** Instruções **
1 - Segundo a entrevista sobre a L’Oréal no Brasil, quantas lojas a The Body Shop tem no mundo?
2 - Diga se cada afirmação concorda com a entrevista sobre a L’Oréal no Brasil. Responda sim ou não e cite as palavras da entrevista que decidem. (a) A franquia de Maybelline é um modelo criado no Brasil. (b) A Kiehl’s tem menos de mil lojas. (c) O centro industrial mencionado fica em Nova Iguaçu.
3 - Prolongue a entrevista sobre a L’Oréal no Brasil a partir do ponto em que ela termina.

Você está satisfeito, ou acha que tem espaço para melhorar, a execução das marcas da L’Oréal no ponto de venda?
Você sabe bem da complexidade da distribuição brasileira. Temos muita fragmentação. Não temos um grupo realmente nacional, temos atores locais e regionais, multi regionais, lojas pequenas, lojas únicas, com tamanhos diferentes… A complexidade brasileira é imensa! É por isso que temos uma estrutura de Key Accounts nacionais, de clientes regionais, de distribuidores parceiros muito importantes, de atacado também… Então hoje já estou feliz com o progresso que estamos fazendo, mas para mim fica muito para fazer. Porque a distribuição brasileira é tão complexa, que é difícil dizer que você atinge 100% de qualidade de distribuição em 100% das lojas. É um setor onde temos feito bastante progresso, mas ainda temos muito para ganhar, melhor serviço logístico ao nosso cliente, melhor serviço nas lojas, melhor formação do nosso pessoal de vendas nas lojas, melhor execução de ponto de venda, assegurar que o produto esteja sempre disponível para o consumidor, então ainda temos uma margem de progressão.

E como a L’Oréal enxerga o canal de franquias no Brasil?
É verdade que isso é algo novo para o Brasil, especialmente com a franquia de Maybelline, que é um modelo criado aqui. Mas, a L´Oréal é um grande ator global nesse canal. A The Body Shop tem 2.800 lojas no mundo e são franquias. Kiehl’s tem mais de mil lojas e também são franquias. Além dos nossos counters, que utilizamos muito em lojas de departamentos, na Espanha, na China... Trazemos essa expertise em outros países.
Além do portfólio de marcas complementares, o complexo industrial na Niely pesou para a negociação com a empresa?
Esse foi um elemento interessante. Claramente foi uma ideia de sucesso do Daniel de Jesus (fundador e presidente da Niely) de criar uma empresa toda integrada com os centros de pesquisa, fabricação de embalagem, fabricação de produto, distribuição, marketing… Vamos continuar a trabalhar com o Daniel que teve um grande sucesso nesse negócio e nos valeremos muito desse setor industrial. Porque com o nível do nosso desenvolvimento precisamos de capacidade industrial, então o centro industrial de Nova Iguaçu vai ser muito importante para nós.

E como está a capacidade produtiva da empresa hoje?

** Conteúdo do conjunto **
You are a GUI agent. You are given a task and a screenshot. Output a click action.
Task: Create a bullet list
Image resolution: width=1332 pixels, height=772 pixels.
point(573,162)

** Respostas **
1 - A The Body Shop tem 2.800 lojas no mundo, todas franquias.

2 -
(a) Sim: "especialmente com a franquia de Maybelline, que é um modelo criado aqui".
(b) Não: "Kiehl’s tem mais de mil lojas e também são franquias".
(c) Sim: "o centro industrial de Nova Iguaçu vai ser muito importante para nós".

3 -
A fábrica de São Paulo tem muita capacidade. A fábrica do Rio de Janeiro não tem muita capacidade de crescimento, mas na fábrica de São Paulo, que já é bem grande, nós temos mais de 50% de área de superfície para ampliarmos.

Toda a distribuição de vocês está baseada no Rio. Vocês sentem a necessidade de ter, por exemplo, um CD no Nordeste para atender de maneira mais efetiva aos clientes da região?
Isso vai evoluir. Não posso dizer mais do que isso. Mas essa estrutura vai evoluir no futuro.

Qual a sua visão para o desenvolvimento de pessoas na L’Oréal Brasil?
São duas coisas aqui no Brasil. Primeiro é como nós tratamos os nossos funcionários, um assunto fundamental. Meses atrás lançamos um projeto que se chama Share and Care, com o objetivo de oferecer as melhores condições de trabalho e benefícios para os nossos funcionários. Estamos oferecendo dois meses de licença maternidade a mais, subimos o auxílio para creches, temos uma sala de amamentação, ampliamos a cobertura social com o seguro de vida. Fazemos muita questão disso, de dar mais proteção social e de ajudar a mãe. Isso é muito importante.
Também estamos criando um grande programa de formação para os nossos funcionários. Lançamos um programa chamado Leaders for Change, um programa criado em parceria com a Fundação Dom Cabral para formação e capacitação dos nossos principais executivos. Hoje participam desse programa 100 pessoas e agora vamos estender para 400 profissionais. É o programa mais ambicioso que já fizemos aqui no Brasil, e me parece também na América Latina, que vai formar a maior parte dos nossos líderes.

Poderemos ver mais brasileiros no comando de divisões e nas diretorias da L´Oréal Brasil?
Depois temos o tratamento das lideranças. Claramente queremos diminuir o número de expatriados. Isso é um objetivo bem claro. Hoje já temos mais de 60% do comitê executivo da L’Oréal Brasil composto por brasileiros. Estamos (expatriados) em três franceses, um italiano e um polonês e esse número tende a reduzir. A ideia não é ter 100% de brasileiros porque estamos numa empresa global e é sempre interessante ter pessoas de diferentes nacionalidades. Até porque também queremos brasileiros em comitês executivos de outros países. Mas, claramente temos de ter uma maioria de brasileiros nas funções de comando aqui no Brasil. E também temos de subir o número de brasileiros fora do país.

Hoje quantos brasileiros estão em operações internacionais?
Temos 18 expatriados no Brasil e 20 brasileiros expatriados. Uma de minhas funções é de identificar, formar uma pessoa que esteja apta a assumir o cargo de presidente da L’Oréal Brasil. Se vai ser o meu sucessor ou não, ainda não posso dizer, porque estou aqui (risos). Temos uma coisa singular no Brasil: a inteligência, o talento, há muitos brasileiros muito inteligentes e muito capazes. Agir para dar suporte a esse desenvolvimento é uma das minhas missões.
Como um executivo com vivência em vários mercados, você acha possível ter uma marca global dentro da L´Oréal, nascida no Brasil?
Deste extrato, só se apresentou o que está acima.